Elevidys is contraindicated in patients with any deletion in exon 8 and/or exon 9 in the DMD gene (1). 

Acute serious liver injury has been observed with Elevidys use. Monitor liver function before Elevidys infusion, and weekly for the first 3 months after infusion. Continue monitoring until results are unremarkable. If acute serious liver injury is suspected, a consultation with a specialist is recommended (1).

Patients with deletions in the DMD gene in exons 1 to 17 and/or exons 59 to 71 may be at risk for severe immune-mediated myositis reaction. Consider additional immunomodulatory treatment if symptoms of myositis occur (1).

Myocarditis and troponin-I elevations have been observed with Elevidys use. Monitor troponin-I before Elevidys infusion, and weekly for the first month after infusion (1). 
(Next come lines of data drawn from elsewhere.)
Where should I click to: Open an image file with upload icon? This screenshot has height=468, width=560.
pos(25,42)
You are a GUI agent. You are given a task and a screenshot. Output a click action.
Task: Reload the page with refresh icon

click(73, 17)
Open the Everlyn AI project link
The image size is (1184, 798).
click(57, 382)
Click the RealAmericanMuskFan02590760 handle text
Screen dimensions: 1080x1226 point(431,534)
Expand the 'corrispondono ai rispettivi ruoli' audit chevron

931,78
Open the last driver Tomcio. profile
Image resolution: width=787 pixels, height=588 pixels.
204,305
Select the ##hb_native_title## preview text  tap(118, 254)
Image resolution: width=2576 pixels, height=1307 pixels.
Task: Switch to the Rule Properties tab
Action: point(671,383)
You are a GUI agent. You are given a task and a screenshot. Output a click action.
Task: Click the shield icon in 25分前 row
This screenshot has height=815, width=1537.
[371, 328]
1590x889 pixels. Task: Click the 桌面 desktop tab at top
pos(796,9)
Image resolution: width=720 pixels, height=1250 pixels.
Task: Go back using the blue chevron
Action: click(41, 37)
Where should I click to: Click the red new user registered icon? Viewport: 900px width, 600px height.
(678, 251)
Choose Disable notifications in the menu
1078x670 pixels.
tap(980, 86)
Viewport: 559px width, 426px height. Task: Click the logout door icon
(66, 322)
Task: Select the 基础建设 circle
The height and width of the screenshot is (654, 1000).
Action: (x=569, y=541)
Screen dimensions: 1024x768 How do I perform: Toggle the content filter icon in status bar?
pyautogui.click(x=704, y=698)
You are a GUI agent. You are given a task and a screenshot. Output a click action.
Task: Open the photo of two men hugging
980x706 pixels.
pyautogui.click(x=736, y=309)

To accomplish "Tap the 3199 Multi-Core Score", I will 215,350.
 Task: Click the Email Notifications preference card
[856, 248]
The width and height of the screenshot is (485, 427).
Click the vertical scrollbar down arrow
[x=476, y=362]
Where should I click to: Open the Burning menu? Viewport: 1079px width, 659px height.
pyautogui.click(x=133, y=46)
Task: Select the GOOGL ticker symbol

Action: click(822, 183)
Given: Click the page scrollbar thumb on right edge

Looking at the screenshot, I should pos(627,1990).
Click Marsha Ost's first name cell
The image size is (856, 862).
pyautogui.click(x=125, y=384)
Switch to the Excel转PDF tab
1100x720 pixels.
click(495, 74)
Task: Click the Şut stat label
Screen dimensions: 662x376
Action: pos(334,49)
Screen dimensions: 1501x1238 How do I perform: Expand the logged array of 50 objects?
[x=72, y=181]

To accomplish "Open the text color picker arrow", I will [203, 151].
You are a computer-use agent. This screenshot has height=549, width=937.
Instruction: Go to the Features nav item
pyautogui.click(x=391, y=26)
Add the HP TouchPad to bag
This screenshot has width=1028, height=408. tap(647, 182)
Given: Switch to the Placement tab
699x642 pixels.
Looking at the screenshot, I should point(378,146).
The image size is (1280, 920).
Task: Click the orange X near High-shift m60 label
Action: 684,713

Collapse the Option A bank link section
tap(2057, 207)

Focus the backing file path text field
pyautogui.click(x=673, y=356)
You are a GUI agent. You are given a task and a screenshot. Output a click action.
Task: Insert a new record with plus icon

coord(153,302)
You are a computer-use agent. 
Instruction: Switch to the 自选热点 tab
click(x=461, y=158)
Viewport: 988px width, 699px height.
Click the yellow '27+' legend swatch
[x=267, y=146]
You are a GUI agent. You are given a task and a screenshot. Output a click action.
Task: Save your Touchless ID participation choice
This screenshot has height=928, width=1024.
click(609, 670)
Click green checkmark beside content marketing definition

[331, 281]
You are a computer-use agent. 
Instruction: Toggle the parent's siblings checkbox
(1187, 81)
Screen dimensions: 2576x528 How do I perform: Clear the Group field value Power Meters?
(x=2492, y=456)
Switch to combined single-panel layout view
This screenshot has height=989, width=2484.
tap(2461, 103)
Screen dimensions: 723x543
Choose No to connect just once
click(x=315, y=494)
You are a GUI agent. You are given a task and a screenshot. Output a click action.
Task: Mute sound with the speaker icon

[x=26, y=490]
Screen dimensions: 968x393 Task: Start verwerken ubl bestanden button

Pre-existing immunity against AAVrh74 may occur. Perform baseline testing for presence of anti-AAVrh74 total binding antibodies prior to Elevidys administration (1). 

The safety and effectiveness of Elevidys in patients less than 4 years of age and greater than 5 years of age have not been established (1).  

References

1. Elevidys [package insert]. Cambridge, MA: Sarepta Therapeutics, Inc; August 2024. 

Summary 

Elevidys (delandistrogene moxeparvovec-rokl) is an adeno-associated virus vector-based gene therapy indicated for the treatment of ambulatory or non-ambulatory pediatric patients aged 4 through 5 years with Duchenne muscular dystrophy (DMD) with a confirmed mutation in the DMD gene. Elevidys is contraindicated in patients with any deletion in exon 8 and/or exon 9 in the DMD gene. Acute serious liver injury and myocarditis have been observed with Elevidys use. Immune-mediated myositis and pre-existing immunity against AAVrh74 may occur. The safety and effectiveness of Elevidys in patients less than 4 years of age and greater than 5 years of age have not been established (1). 

Prior approval is required to ensure the safe, clinically appropriate, and cost-effective use of Elevidys while maintaining optimal therapeutic outcomes.

References

1. Elevidys [package insert]. Cambridge, MA: Sarepta Therapeutics, Inc; August 2024.